When I was growing up, one of the most common side dishes we had, and perhaps the most popular, was roast potatoes. These potatoes roasted right in the pan with the meat or poultry, picking up great flavor from the drippings of the roast. They were crisp and caramelized on the outside, soft and tender on the inside, and absolutely delicious. And they went perfectly with the roast that flavored them.
Now, we usually make these potatoes whenever we have a roast, which is often, and we never tire of them. I thought for many years that just about all cooks made them.

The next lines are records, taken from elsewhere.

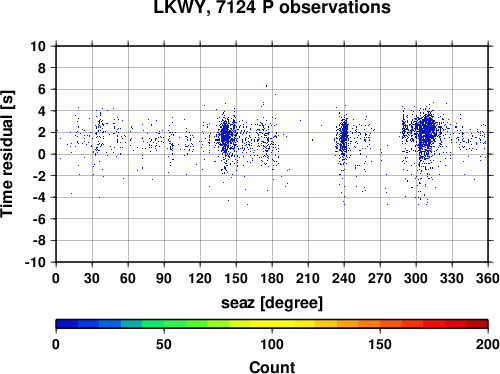Click the dark blue start of colorbar

click(x=67, y=324)
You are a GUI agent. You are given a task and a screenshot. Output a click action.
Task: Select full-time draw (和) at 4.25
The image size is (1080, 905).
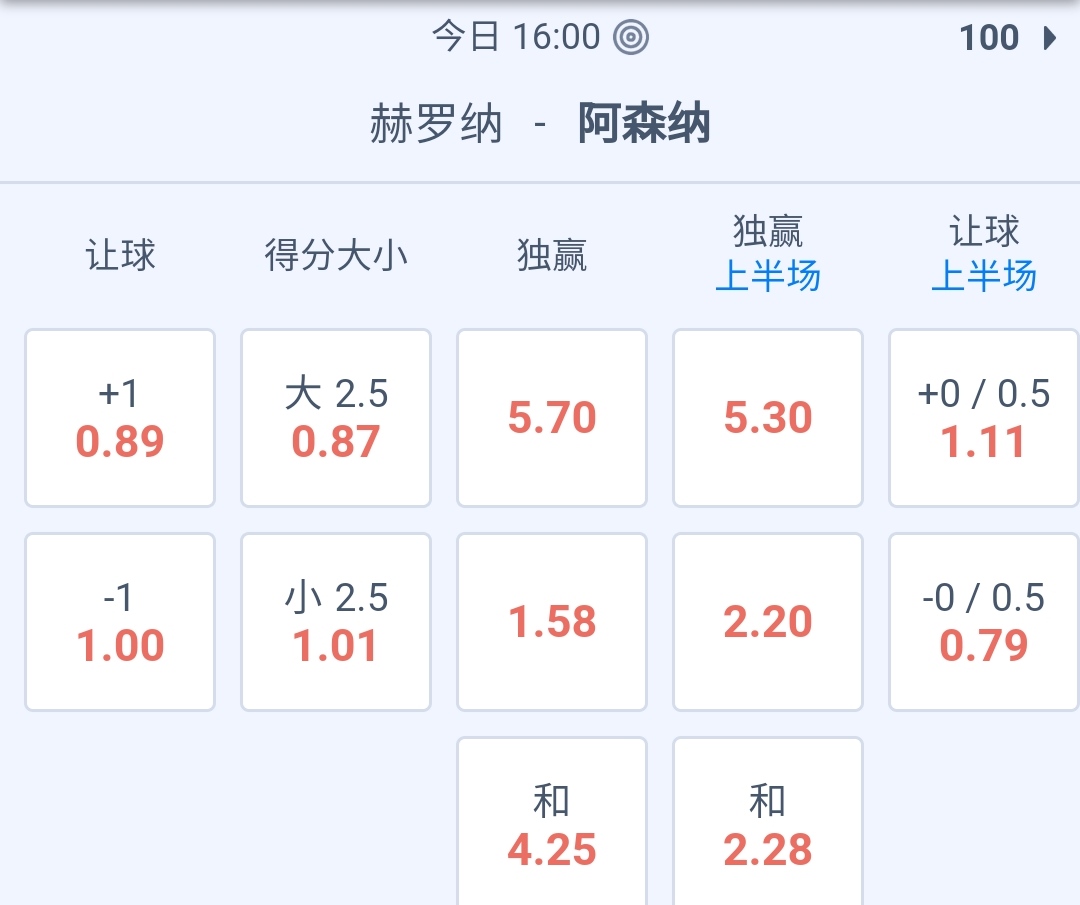click(x=552, y=825)
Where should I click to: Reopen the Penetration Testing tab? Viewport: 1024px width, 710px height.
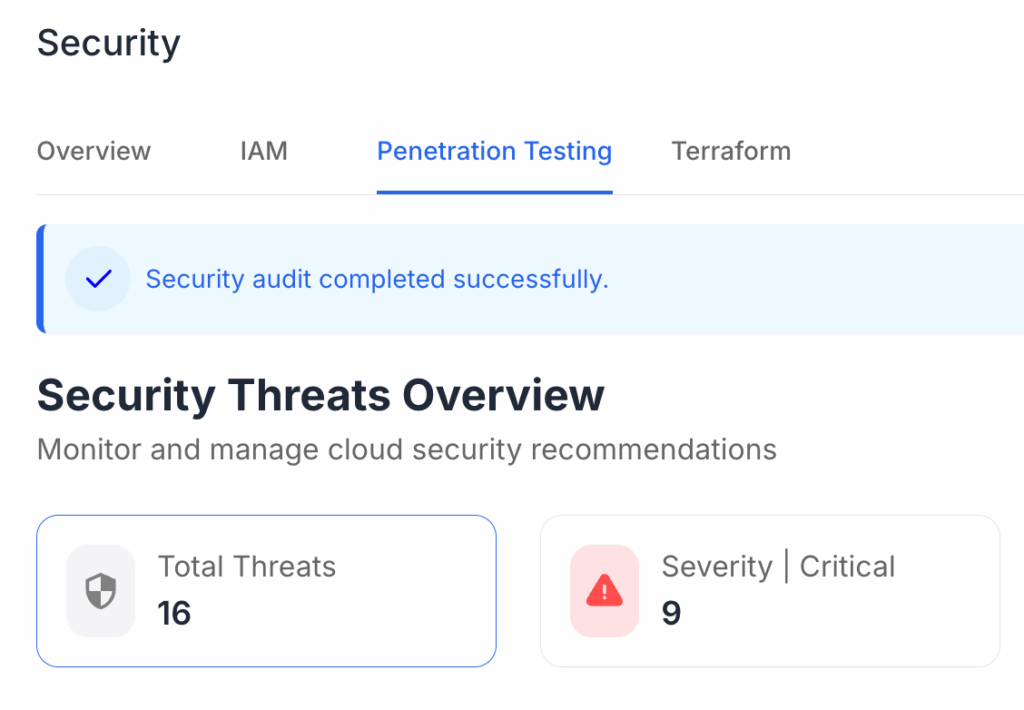tap(494, 151)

I was greatly surprised to learn recently that many people have never even tasted these potatoes, which have been such a welcome and common presence at our table for so many years.
I think this is due in part to the demonization of fat, since these potatoes must be cooked and flavored with fat. Nevertheless, this side dish is so easy and so delicious that I would like to share my recipe, including a secret tip from my mother, with those who are interested in making them.
First, you need a roast. This can be any kind of beef, lamb, or pork roast. A turkey or a chicken also works. But ducks and geese give off too much fat for this method. A beef, lamb, or pork roast should have a nice fat cap. If the meat does not have a decent fat cap, you can cover it with butter, or beef tallow, or lard, or duck fat, or goose fat. The turkey or chicken must have the skin on, and should be also coated with butter or some kind good natural fat. The roast is cooked without a rack, placed fat side up in the case of meat, or breast side up in the case of poultry. You can place it on some vegetables, such as onion circles, which I often do, or directly on the pan. This recipe cannot work if a rack is used.
The potatoes I use are usually russet, though Yukon gold potatoes also work very well. I only use organic potatoes, as I try to avoid pesticides, and the flavor is much better.
The potatoes are peeled, and sliced into circles about one half inch thick. My mother’s secret, which I have also found in some very old cookbooks, is to place the peeled and sliced potatoes into a pan, cover them with water, add a little salt, and bring them to a rolling boil. They are then boiled for five minutes, no more, no less, then drained.
This secret might not sound like much, but it makes a huge difference.
A large roasting pan, not aluminum or non stick, is well greased with oil or butter, or lard, or any good animal fat.
The roast is placed in the center of the pan. No rack is used.
The potatoes are placed all around the roast, in the empty spaces. There is a great temptation to cram as many potato slices into the pan as possible, but the potatoes will be better if there is a little space between them, so they are not touching. I keep this space as small as possible.
The roast is cooked according to its recipe, and the potatoes are turned over once, when the roast has cooked for half the estimated cooking time.
The roast is basted with the drippings at least once, and preferably two or three times. This will add great flavor to the roast and the potatoes.
The potatoes are ready when the roast is, and should come out crusty but not hard or burned, and wonderfully soft inside, with an incredible caramelized flavor from the drippings and the spices used with the roast.
These potatoes are particularly wonderful with a prime rib beef roast, as there is a flavor that only prime rib has that gives them a special, wonderful taste. But they are also wonderful with other roasts.
This is a very old and traditional way to eat potatoes, and one I never tire of.